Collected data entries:
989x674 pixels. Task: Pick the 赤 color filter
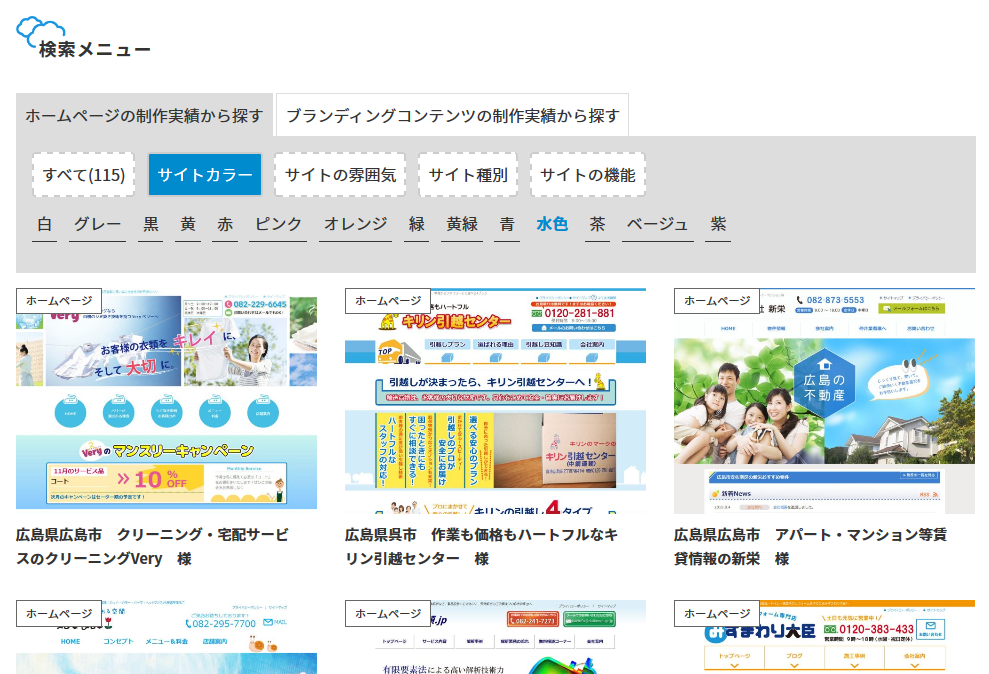[225, 224]
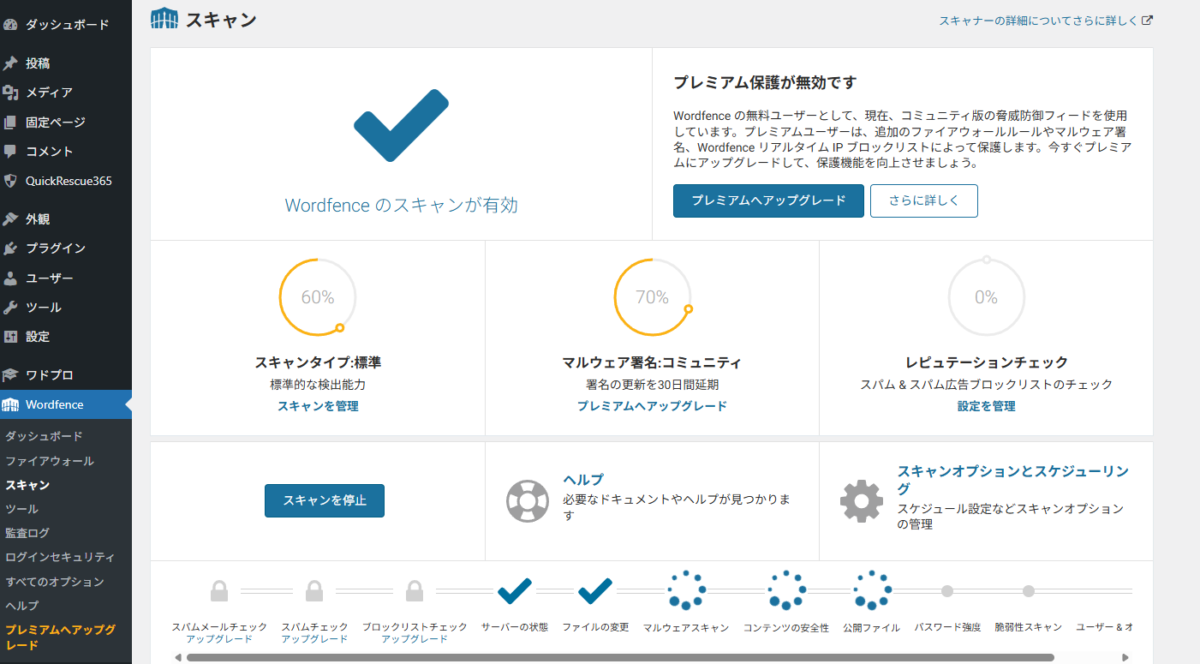Viewport: 1200px width, 664px height.
Task: Click the 70% malware signature progress ring
Action: coord(653,297)
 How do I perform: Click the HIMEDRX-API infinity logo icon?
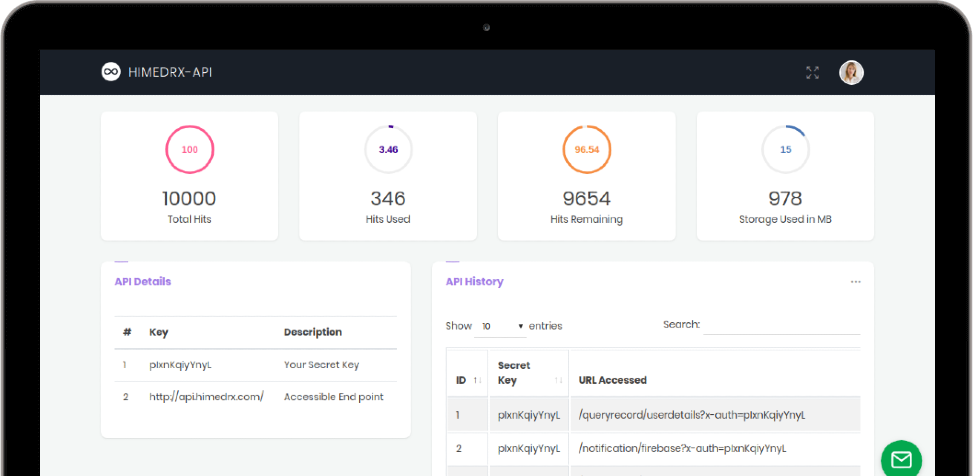point(111,72)
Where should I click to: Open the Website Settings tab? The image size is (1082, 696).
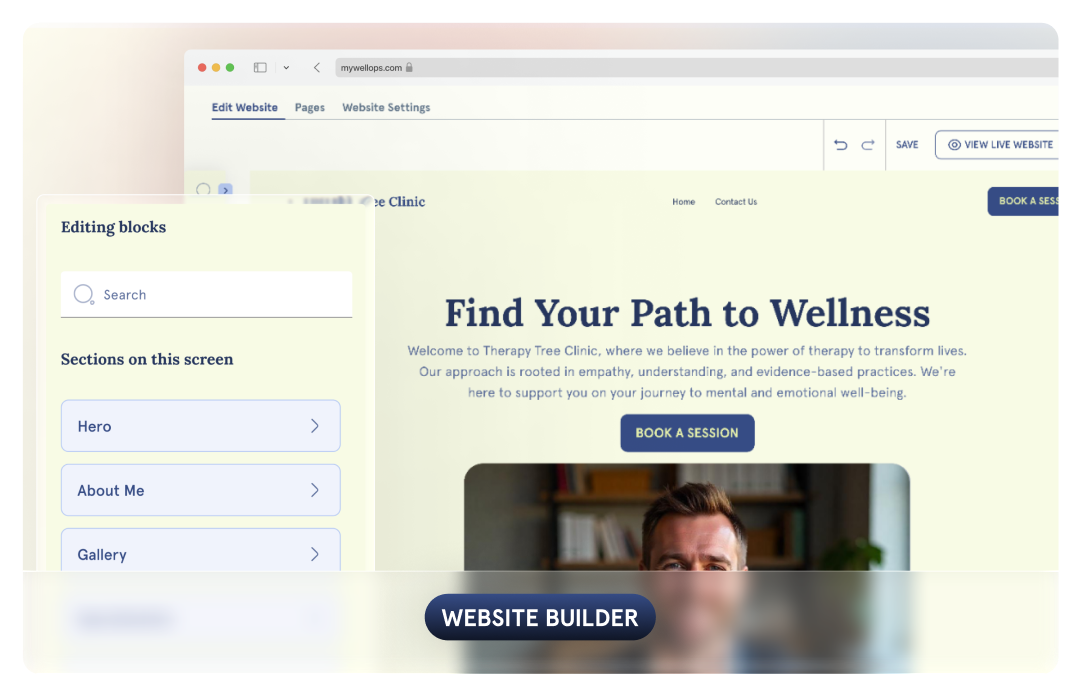pos(386,108)
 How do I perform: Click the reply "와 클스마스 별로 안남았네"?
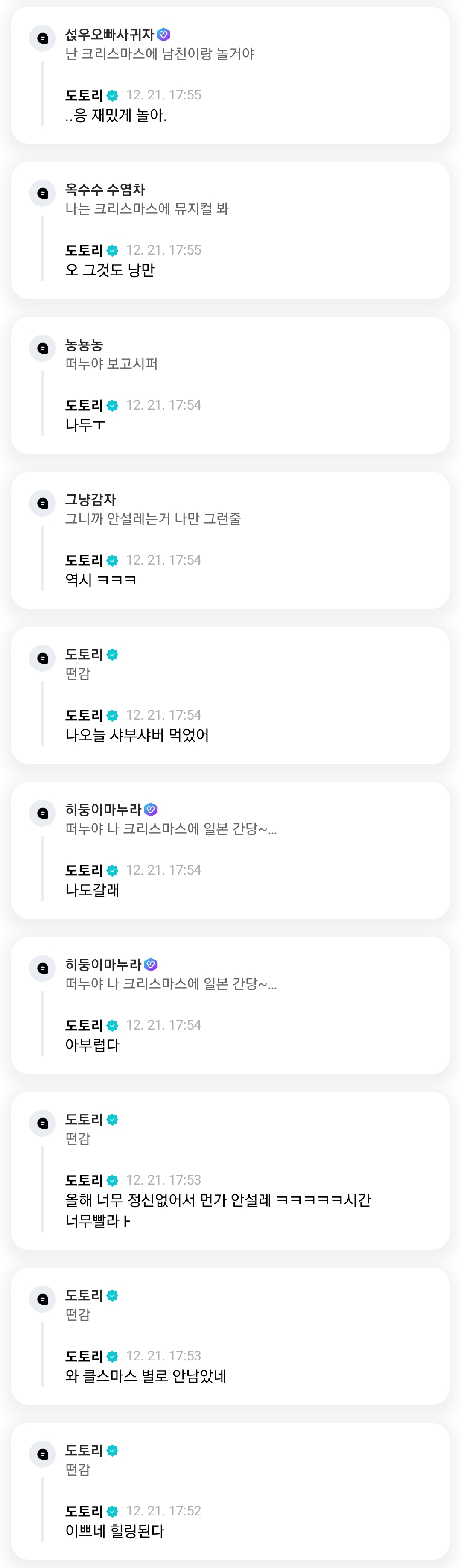click(x=146, y=1376)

--- Task statement ---
Retype each line of the records exactly as it reads; no pictures belong in the copy.

--- Task result ---
989x674 pixels. Task: Pick the 赤 color filter
[225, 224]
Viewport: 1200px width, 664px height.
Task: Click the 70% malware signature progress ring
Action: coord(653,297)
 How do I perform: Click the HIMEDRX-API infinity logo icon?
point(111,72)
Where should I click to: Open the Website Settings tab? The image size is (1082, 696).
pos(386,108)
 How do I perform: Click the reply "와 클스마스 별로 안남았네"?
click(x=146, y=1376)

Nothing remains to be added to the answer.